THE RECORDS >>
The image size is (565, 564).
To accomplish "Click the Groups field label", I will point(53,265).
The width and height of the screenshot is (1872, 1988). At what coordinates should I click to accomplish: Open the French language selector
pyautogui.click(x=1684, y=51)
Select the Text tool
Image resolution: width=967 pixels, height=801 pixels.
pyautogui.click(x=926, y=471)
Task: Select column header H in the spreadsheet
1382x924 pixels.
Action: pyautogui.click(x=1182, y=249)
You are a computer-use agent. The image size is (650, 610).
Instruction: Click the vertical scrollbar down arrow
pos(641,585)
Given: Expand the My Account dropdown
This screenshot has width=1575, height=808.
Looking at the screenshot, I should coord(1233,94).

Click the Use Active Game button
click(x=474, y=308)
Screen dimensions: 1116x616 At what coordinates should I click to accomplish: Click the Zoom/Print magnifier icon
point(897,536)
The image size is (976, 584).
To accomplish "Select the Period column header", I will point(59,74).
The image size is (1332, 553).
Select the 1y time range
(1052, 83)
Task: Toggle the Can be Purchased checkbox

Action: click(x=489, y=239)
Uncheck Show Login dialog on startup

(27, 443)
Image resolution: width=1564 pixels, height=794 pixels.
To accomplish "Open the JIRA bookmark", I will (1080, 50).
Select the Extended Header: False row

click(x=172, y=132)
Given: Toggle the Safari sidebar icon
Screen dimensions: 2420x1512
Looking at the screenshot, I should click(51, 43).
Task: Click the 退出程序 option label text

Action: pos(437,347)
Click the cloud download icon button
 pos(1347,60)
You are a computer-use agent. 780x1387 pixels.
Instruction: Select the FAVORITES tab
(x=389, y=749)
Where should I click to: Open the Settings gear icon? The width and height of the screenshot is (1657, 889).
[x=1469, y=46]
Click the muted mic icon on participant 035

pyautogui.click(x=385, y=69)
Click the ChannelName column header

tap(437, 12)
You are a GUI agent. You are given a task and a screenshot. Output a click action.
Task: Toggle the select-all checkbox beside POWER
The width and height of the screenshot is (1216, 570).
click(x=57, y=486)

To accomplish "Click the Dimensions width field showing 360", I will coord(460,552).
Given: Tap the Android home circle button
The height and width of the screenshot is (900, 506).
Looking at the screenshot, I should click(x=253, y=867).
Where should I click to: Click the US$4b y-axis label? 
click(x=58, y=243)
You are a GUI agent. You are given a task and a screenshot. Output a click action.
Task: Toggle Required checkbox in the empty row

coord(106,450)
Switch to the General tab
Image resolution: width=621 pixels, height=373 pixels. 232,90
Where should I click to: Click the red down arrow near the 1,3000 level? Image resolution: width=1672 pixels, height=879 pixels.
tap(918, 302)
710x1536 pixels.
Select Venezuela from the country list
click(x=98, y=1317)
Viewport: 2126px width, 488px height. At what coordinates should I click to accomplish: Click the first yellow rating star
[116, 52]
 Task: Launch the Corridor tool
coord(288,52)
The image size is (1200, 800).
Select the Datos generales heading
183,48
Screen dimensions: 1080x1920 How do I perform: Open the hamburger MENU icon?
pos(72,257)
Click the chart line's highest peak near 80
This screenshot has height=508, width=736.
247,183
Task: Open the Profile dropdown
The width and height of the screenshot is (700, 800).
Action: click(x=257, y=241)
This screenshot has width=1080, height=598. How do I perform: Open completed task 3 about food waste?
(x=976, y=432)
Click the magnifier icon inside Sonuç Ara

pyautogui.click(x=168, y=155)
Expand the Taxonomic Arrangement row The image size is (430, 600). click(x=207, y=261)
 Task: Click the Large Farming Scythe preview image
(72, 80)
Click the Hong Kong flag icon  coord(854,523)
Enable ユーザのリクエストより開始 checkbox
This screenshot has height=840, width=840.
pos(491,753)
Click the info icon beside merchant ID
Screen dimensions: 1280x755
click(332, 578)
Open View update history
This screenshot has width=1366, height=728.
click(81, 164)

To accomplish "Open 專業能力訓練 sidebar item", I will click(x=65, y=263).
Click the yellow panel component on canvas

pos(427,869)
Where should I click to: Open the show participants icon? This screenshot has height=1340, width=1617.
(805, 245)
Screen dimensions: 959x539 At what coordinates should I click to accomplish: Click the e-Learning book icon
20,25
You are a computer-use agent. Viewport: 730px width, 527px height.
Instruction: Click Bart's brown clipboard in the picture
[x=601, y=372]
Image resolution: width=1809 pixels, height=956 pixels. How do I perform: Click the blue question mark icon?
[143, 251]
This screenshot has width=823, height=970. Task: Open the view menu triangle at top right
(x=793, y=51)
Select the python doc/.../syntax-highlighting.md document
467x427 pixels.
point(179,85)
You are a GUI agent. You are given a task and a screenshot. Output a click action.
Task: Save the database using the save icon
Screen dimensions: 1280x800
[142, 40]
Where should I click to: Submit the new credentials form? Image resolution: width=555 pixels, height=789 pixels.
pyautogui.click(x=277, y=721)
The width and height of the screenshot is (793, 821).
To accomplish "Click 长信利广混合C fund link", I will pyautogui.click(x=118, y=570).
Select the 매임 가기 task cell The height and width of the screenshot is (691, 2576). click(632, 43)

WHAT IS NEEDED >>
Write the records out once more. Change nothing.

REPLY TO THE TASK >>
The image size is (565, 564).
To accomplish "Click the Groups field label", I will point(53,265).
The width and height of the screenshot is (1872, 1988). At what coordinates should I click to accomplish: Open the French language selector
pyautogui.click(x=1684, y=51)
Select the Text tool
Image resolution: width=967 pixels, height=801 pixels.
pyautogui.click(x=926, y=471)
Task: Select column header H in the spreadsheet
1382x924 pixels.
Action: pyautogui.click(x=1182, y=249)
You are a computer-use agent. The image size is (650, 610).
Instruction: Click the vertical scrollbar down arrow
pos(641,585)
Given: Expand the My Account dropdown
This screenshot has width=1575, height=808.
Looking at the screenshot, I should coord(1233,94).

Click the Use Active Game button
click(x=474, y=308)
Screen dimensions: 1116x616 At what coordinates should I click to accomplish: Click the Zoom/Print magnifier icon
point(897,536)
The image size is (976, 584).
To accomplish "Select the Period column header", I will point(59,74).
The image size is (1332, 553).
Select the 1y time range
(1052, 83)
Task: Toggle the Can be Purchased checkbox

Action: click(x=489, y=239)
Uncheck Show Login dialog on startup

(27, 443)
Image resolution: width=1564 pixels, height=794 pixels.
To accomplish "Open the JIRA bookmark", I will (1080, 50).
Select the Extended Header: False row

click(x=172, y=132)
Given: Toggle the Safari sidebar icon
Screen dimensions: 2420x1512
Looking at the screenshot, I should click(51, 43).
Task: Click the 退出程序 option label text

Action: pos(437,347)
Click the cloud download icon button
 pos(1347,60)
You are a computer-use agent. 780x1387 pixels.
Instruction: Select the FAVORITES tab
(x=389, y=749)
Where should I click to: Open the Settings gear icon? The width and height of the screenshot is (1657, 889).
[x=1469, y=46]
Click the muted mic icon on participant 035

pyautogui.click(x=385, y=69)
Click the ChannelName column header

tap(437, 12)
You are a GUI agent. You are given a task and a screenshot. Output a click action.
Task: Toggle the select-all checkbox beside POWER
The width and height of the screenshot is (1216, 570).
click(x=57, y=486)

To accomplish "Click the Dimensions width field showing 360", I will coord(460,552).
Given: Tap the Android home circle button
The height and width of the screenshot is (900, 506).
Looking at the screenshot, I should click(x=253, y=867).
Where should I click to: Click the US$4b y-axis label? 
click(x=58, y=243)
You are a GUI agent. You are given a task and a screenshot. Output a click action.
Task: Toggle Required checkbox in the empty row

coord(106,450)
Switch to the General tab
Image resolution: width=621 pixels, height=373 pixels. 232,90
Where should I click to: Click the red down arrow near the 1,3000 level? Image resolution: width=1672 pixels, height=879 pixels.
tap(918, 302)
710x1536 pixels.
Select Venezuela from the country list
click(x=98, y=1317)
Viewport: 2126px width, 488px height. At what coordinates should I click to accomplish: Click the first yellow rating star
[116, 52]
 Task: Launch the Corridor tool
coord(288,52)
The image size is (1200, 800).
Select the Datos generales heading
183,48
Screen dimensions: 1080x1920 How do I perform: Open the hamburger MENU icon?
pos(72,257)
Click the chart line's highest peak near 80
This screenshot has height=508, width=736.
247,183
Task: Open the Profile dropdown
The width and height of the screenshot is (700, 800).
Action: click(x=257, y=241)
This screenshot has width=1080, height=598. How do I perform: Open completed task 3 about food waste?
(x=976, y=432)
Click the magnifier icon inside Sonuç Ara

pyautogui.click(x=168, y=155)
Expand the Taxonomic Arrangement row The image size is (430, 600). click(x=207, y=261)
 Task: Click the Large Farming Scythe preview image
(72, 80)
Click the Hong Kong flag icon  coord(854,523)
Enable ユーザのリクエストより開始 checkbox
This screenshot has height=840, width=840.
pos(491,753)
Click the info icon beside merchant ID
Screen dimensions: 1280x755
click(332, 578)
Open View update history
This screenshot has width=1366, height=728.
click(81, 164)

To accomplish "Open 專業能力訓練 sidebar item", I will click(x=65, y=263).
Click the yellow panel component on canvas

pos(427,869)
Where should I click to: Open the show participants icon? This screenshot has height=1340, width=1617.
(805, 245)
Screen dimensions: 959x539 At what coordinates should I click to accomplish: Click the e-Learning book icon
20,25
You are a computer-use agent. Viewport: 730px width, 527px height.
Instruction: Click Bart's brown clipboard in the picture
[x=601, y=372]
Image resolution: width=1809 pixels, height=956 pixels. How do I perform: Click the blue question mark icon?
[143, 251]
This screenshot has width=823, height=970. Task: Open the view menu triangle at top right
(x=793, y=51)
Select the python doc/.../syntax-highlighting.md document
467x427 pixels.
point(179,85)
You are a GUI agent. You are given a task and a screenshot. Output a click action.
Task: Save the database using the save icon
Screen dimensions: 1280x800
[142, 40]
Where should I click to: Submit the new credentials form? Image resolution: width=555 pixels, height=789 pixels.
pyautogui.click(x=277, y=721)
The width and height of the screenshot is (793, 821).
To accomplish "Click 长信利广混合C fund link", I will pyautogui.click(x=118, y=570).
Select the 매임 가기 task cell The height and width of the screenshot is (691, 2576). click(632, 43)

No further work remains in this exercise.